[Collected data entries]

○ ○ ○ ○ ○

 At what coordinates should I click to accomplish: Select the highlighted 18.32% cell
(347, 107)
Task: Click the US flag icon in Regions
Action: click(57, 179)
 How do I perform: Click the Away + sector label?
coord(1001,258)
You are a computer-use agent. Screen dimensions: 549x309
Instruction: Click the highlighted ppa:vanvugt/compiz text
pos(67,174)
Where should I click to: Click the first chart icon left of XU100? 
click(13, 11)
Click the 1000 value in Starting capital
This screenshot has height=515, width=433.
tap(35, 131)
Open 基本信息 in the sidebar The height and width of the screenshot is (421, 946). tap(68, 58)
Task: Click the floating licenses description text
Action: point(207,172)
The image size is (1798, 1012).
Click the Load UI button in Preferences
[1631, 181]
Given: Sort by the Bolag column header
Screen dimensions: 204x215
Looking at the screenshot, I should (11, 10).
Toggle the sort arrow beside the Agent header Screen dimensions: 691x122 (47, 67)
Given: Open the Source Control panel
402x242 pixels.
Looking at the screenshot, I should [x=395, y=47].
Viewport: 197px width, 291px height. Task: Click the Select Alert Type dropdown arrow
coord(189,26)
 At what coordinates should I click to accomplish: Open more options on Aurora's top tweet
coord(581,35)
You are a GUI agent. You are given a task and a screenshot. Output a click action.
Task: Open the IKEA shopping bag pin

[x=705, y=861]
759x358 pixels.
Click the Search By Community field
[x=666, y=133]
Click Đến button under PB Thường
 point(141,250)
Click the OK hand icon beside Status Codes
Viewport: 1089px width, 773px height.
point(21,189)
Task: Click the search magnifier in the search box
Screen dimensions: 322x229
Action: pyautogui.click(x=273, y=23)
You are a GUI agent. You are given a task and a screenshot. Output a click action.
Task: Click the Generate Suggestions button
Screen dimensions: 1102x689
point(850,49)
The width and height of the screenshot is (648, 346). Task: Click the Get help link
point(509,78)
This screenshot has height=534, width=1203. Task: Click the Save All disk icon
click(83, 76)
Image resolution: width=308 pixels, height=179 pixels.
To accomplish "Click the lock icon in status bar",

○ ○ ○ ○ ○

PROBLEM DETAILS
Please let your answer be exactly the lines from the one holding "402x242 pixels." through the last line of the entries above, both ends included.

EXERCISE RESULT
402x242 pixels.
Looking at the screenshot, I should [x=395, y=47].
Viewport: 197px width, 291px height. Task: Click the Select Alert Type dropdown arrow
coord(189,26)
 At what coordinates should I click to accomplish: Open more options on Aurora's top tweet
coord(581,35)
You are a GUI agent. You are given a task and a screenshot. Output a click action.
Task: Open the IKEA shopping bag pin

[x=705, y=861]
759x358 pixels.
Click the Search By Community field
[x=666, y=133]
Click Đến button under PB Thường
 point(141,250)
Click the OK hand icon beside Status Codes
Viewport: 1089px width, 773px height.
point(21,189)
Task: Click the search magnifier in the search box
Screen dimensions: 322x229
Action: pyautogui.click(x=273, y=23)
You are a GUI agent. You are given a task and a screenshot. Output a click action.
Task: Click the Generate Suggestions button
Screen dimensions: 1102x689
point(850,49)
The width and height of the screenshot is (648, 346). Task: Click the Get help link
point(509,78)
This screenshot has height=534, width=1203. Task: Click the Save All disk icon
click(83, 76)
Image resolution: width=308 pixels, height=179 pixels.
To accomplish "Click the lock icon in status bar",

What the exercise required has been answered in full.